▶ _GOAL OF THE EXERCISE_: Report how many lines of the records contain the string "button", with case taken into account. Give only the number.
+---+
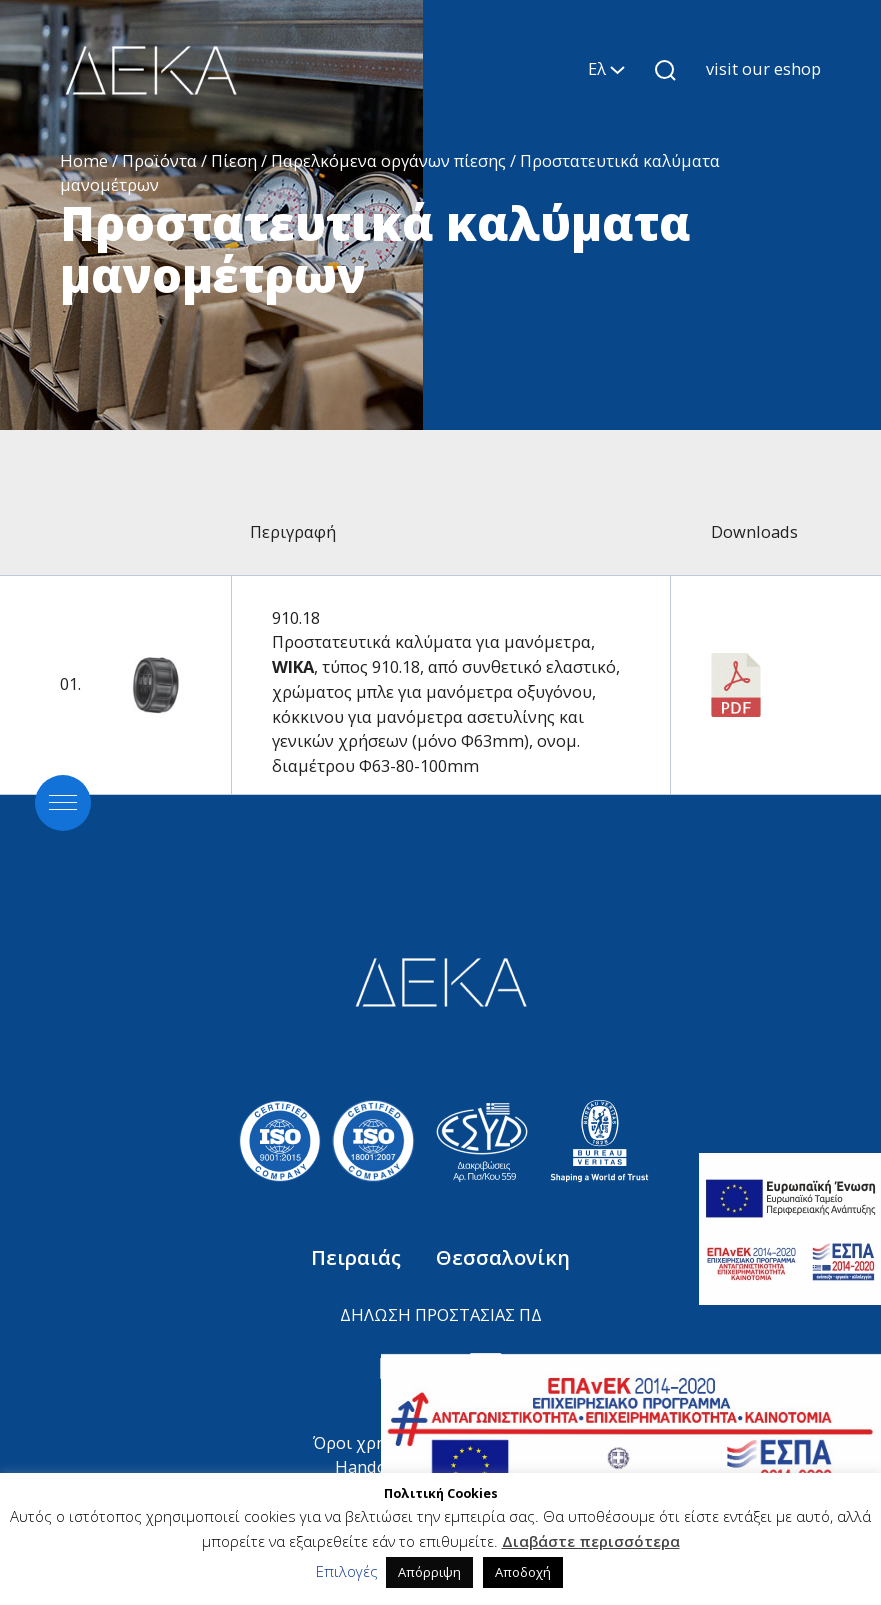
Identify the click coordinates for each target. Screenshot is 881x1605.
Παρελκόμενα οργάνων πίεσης (388, 160)
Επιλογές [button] (347, 1571)
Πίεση (234, 160)
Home (84, 160)
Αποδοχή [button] (523, 1572)
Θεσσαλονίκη (503, 1257)
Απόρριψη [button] (429, 1572)
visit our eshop (763, 68)
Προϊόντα (159, 160)
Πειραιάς (358, 1257)
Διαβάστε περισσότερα (591, 1541)
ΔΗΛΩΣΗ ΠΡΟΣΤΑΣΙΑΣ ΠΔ (441, 1314)
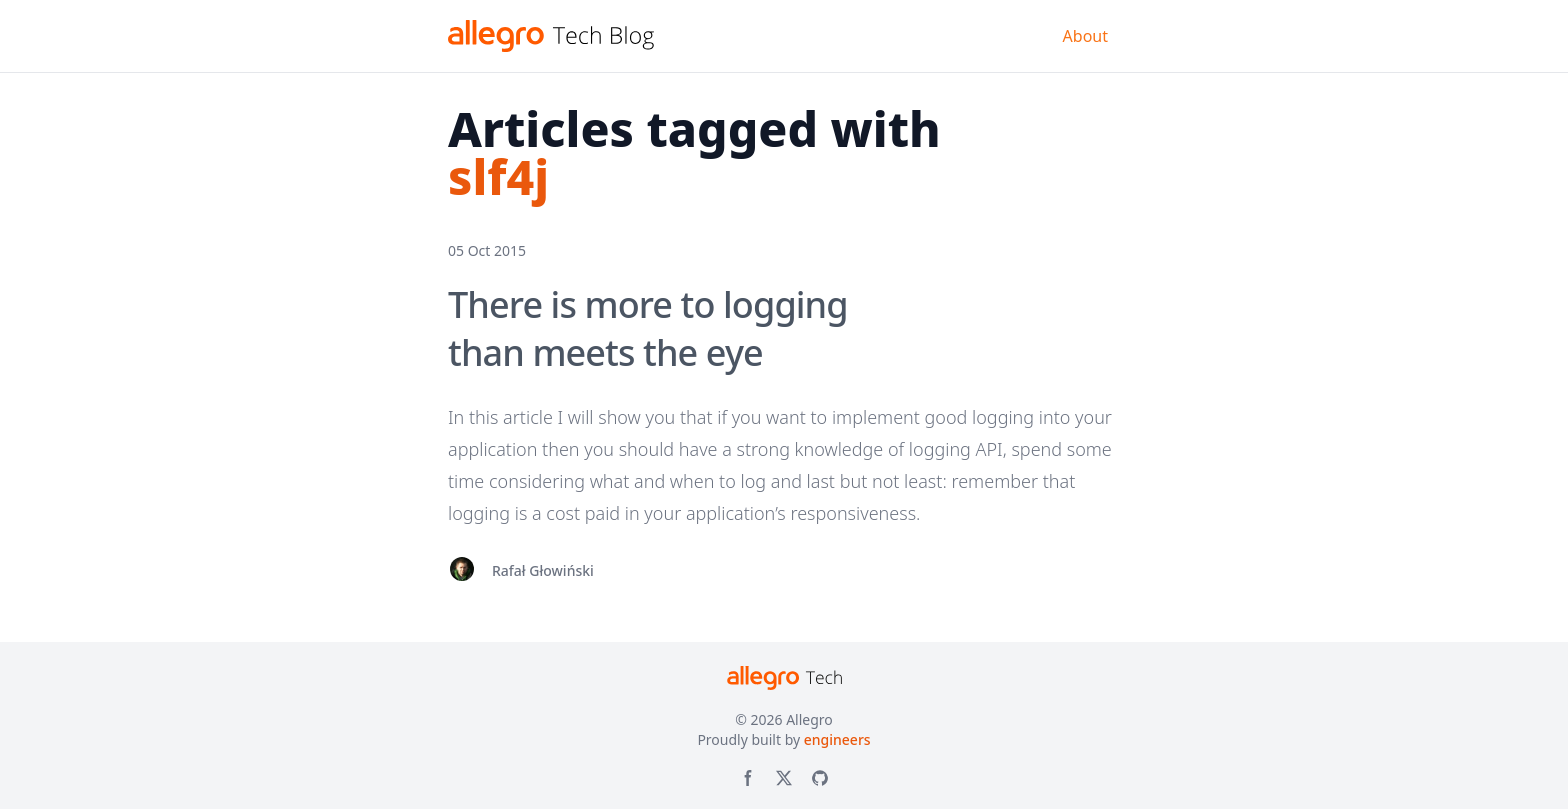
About (1085, 36)
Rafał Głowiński (543, 570)
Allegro (809, 719)
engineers (837, 739)
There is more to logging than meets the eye (648, 328)
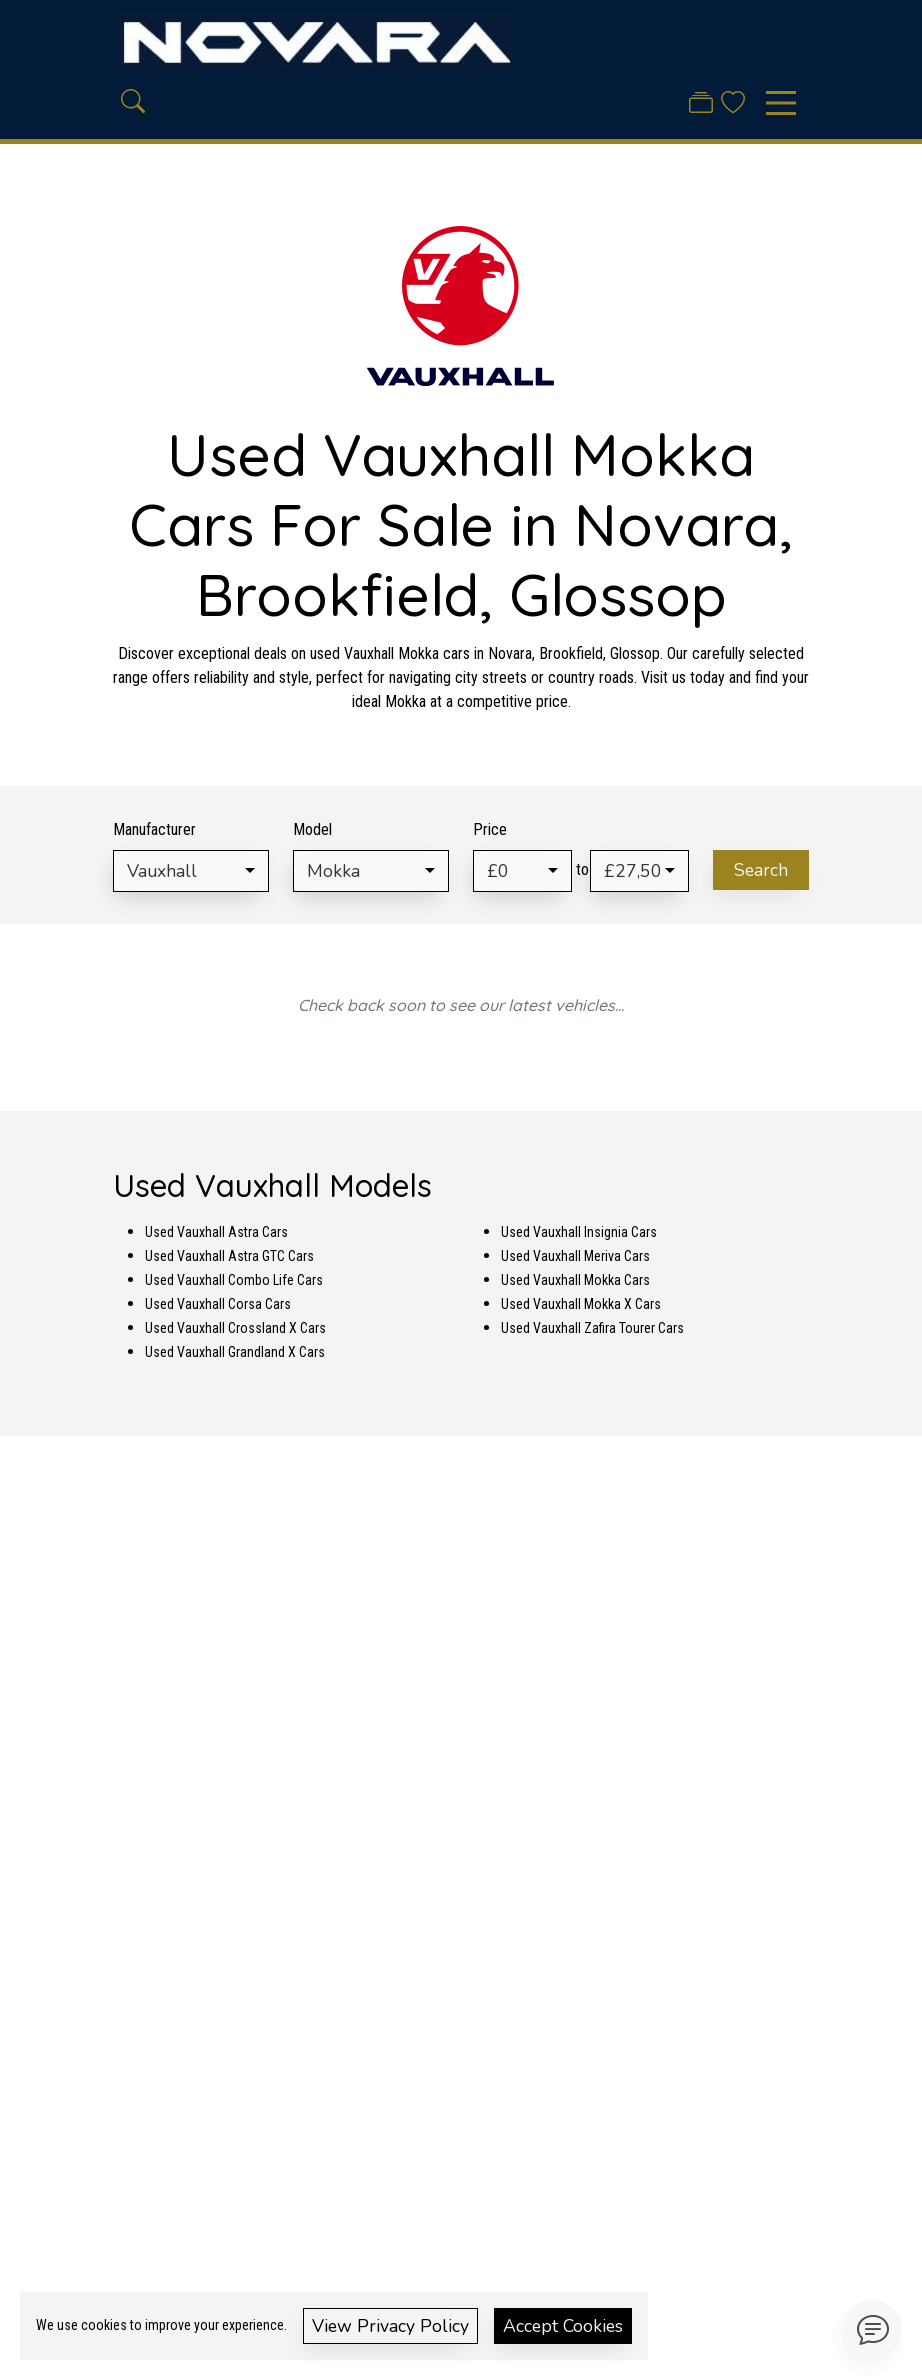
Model (312, 829)
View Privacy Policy (390, 2326)
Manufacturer (154, 829)
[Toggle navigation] (781, 103)
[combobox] (191, 871)
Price (490, 829)
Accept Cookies (563, 2326)
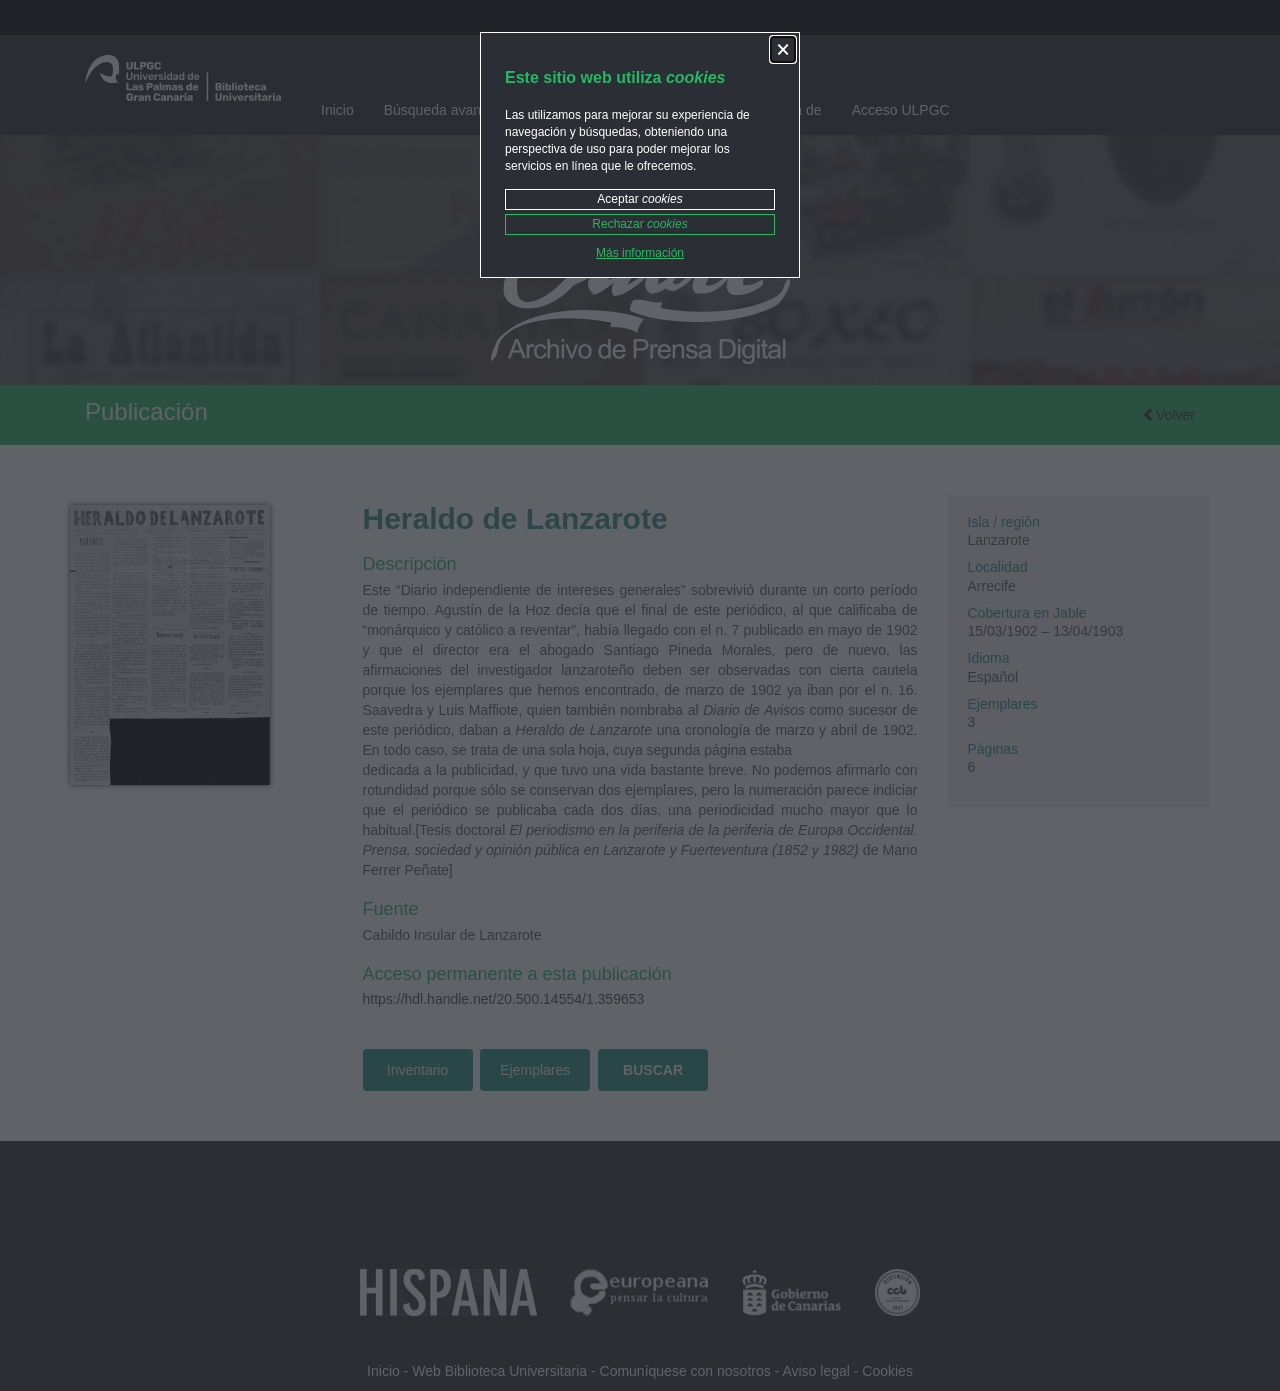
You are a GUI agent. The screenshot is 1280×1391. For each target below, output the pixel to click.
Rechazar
+---+
▶ _REPLY_: 3